Seek him with all my questions and wondering,
knowing that there is no end to the mysteries and truths of God.

And watch as God blessed me so that I will be blessing to his people,
To be a vessel for His kingdom.

IS IT WORTH IT?

Is it worth it?

This Christian walk with God. Obeying God… living for Jesus.

Is it worth it?

I’ve asked myself that question multiple times.
In college, in seminary, and last year.

I usually found myself wrestling with this question when I was

In a season of wilderness,
In a season where it calls for me to be faithful, to still keep sowing.
In a season where God told me to wait on him.

Many times, you can’t help but compare.
You see so many people having a great life without God.
Who are doing fine, better at times it seems than the believers.
It is not uncommon for Christians to give up on their faith.
Turn their backs and walk the other way.

Late one night on New Years Day (2019),
I came into the presence of God because at that moment,
I was defeated.
I was tired.
I was at the end.

I visualized coming face to face with God. Just me and him.

“God, is this worth it.
A life obeying you, surrendering to you, being faithful…
is it worth it?”

 with my eyes closed and tears streaming down my face,
all I saw was Jesus just looking at me

smiling

And with that, I ended up smiling too.
Because he knows and I know,

That it is worth it.

That’s the thing about living a life with God and for God.

You begin to love, forgive, and serve
not by your own strength but from an abundant source that is
divine and majestic.

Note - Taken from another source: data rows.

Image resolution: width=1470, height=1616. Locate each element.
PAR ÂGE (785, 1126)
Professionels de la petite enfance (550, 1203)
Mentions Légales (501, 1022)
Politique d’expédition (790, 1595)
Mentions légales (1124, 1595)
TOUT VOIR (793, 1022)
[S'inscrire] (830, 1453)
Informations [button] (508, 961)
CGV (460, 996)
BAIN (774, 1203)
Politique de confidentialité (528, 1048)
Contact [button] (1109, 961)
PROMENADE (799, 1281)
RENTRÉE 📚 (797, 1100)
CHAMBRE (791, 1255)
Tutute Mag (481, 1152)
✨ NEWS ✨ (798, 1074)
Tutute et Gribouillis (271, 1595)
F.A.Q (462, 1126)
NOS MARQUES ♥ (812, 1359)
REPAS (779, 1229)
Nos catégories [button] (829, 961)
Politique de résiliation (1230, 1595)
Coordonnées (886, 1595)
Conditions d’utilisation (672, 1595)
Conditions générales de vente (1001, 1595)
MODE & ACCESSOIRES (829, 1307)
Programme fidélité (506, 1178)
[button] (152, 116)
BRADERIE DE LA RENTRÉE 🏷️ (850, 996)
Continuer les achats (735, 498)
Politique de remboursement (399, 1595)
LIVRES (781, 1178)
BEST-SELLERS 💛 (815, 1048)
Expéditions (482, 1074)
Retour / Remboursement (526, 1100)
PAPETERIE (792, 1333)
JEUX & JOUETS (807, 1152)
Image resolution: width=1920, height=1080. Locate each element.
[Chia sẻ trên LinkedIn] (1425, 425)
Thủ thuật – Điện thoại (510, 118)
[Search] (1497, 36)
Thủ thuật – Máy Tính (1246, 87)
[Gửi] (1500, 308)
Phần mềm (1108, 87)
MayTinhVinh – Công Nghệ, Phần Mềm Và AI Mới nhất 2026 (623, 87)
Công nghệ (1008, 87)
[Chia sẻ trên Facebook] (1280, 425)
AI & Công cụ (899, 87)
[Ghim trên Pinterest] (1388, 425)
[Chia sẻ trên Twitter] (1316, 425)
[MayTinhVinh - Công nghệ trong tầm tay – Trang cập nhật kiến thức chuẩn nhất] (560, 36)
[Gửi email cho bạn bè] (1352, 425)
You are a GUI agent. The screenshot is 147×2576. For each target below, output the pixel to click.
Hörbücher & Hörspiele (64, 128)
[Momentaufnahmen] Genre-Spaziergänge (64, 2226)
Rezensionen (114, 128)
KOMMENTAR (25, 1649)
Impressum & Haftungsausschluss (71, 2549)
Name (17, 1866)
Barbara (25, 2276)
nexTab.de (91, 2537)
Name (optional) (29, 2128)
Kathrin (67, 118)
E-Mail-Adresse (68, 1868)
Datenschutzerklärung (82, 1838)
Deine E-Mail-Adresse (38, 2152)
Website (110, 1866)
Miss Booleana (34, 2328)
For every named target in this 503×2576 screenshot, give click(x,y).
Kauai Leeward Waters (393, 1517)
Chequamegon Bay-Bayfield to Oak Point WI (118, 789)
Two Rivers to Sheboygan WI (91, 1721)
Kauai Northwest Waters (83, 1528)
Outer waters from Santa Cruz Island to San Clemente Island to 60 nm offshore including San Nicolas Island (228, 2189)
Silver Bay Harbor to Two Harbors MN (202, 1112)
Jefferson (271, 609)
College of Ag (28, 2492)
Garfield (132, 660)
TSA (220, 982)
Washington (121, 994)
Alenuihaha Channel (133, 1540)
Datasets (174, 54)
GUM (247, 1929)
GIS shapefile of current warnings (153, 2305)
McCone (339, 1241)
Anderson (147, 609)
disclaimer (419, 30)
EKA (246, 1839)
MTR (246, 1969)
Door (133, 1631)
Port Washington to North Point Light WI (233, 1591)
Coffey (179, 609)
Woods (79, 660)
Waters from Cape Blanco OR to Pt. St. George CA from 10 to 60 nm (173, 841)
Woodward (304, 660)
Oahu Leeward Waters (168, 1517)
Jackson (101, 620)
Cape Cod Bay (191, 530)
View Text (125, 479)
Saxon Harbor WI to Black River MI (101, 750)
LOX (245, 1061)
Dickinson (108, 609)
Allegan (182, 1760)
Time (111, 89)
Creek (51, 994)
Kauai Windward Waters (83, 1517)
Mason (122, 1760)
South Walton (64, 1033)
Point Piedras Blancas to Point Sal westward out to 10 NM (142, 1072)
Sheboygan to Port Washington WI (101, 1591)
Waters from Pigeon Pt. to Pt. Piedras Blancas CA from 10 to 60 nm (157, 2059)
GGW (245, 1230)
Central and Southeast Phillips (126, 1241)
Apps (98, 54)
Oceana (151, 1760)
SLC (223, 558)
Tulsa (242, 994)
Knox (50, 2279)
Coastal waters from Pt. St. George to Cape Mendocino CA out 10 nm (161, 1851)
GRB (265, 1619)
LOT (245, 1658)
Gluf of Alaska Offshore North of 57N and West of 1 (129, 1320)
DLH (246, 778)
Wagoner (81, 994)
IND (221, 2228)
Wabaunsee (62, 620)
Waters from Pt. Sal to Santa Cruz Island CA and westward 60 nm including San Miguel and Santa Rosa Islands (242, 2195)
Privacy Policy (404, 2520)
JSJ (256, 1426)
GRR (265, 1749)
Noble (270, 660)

A love like no other.

You are able to wake up each morning with hope and strength
even when the weight of the world seems to be on your shoulders.

You find joy in the mist of your pain and loss.

You find peace even when everything around you is in chaos.

You are able to step out in confidence into what God’s calls you
even when it doesn’t make sense and outside of your ability.
Despite your fears.

You have faith for the impossible. Expecting instead of wishing.

You find a sense of purpose. That this… a life with God…
was somehow the way it was always meant to be.

So, if you are in that place, know that you are not alone.

I am right there with you.
More importantly, God is right there with you.

So, come back to the presence of God.
As you are.

Broken
Frustrated
Confused
Ashamed
Afraid
Lost
Done with everything.

And let the Love of God surround you and His Grace empower you again.
To walk another day with Him and for Him.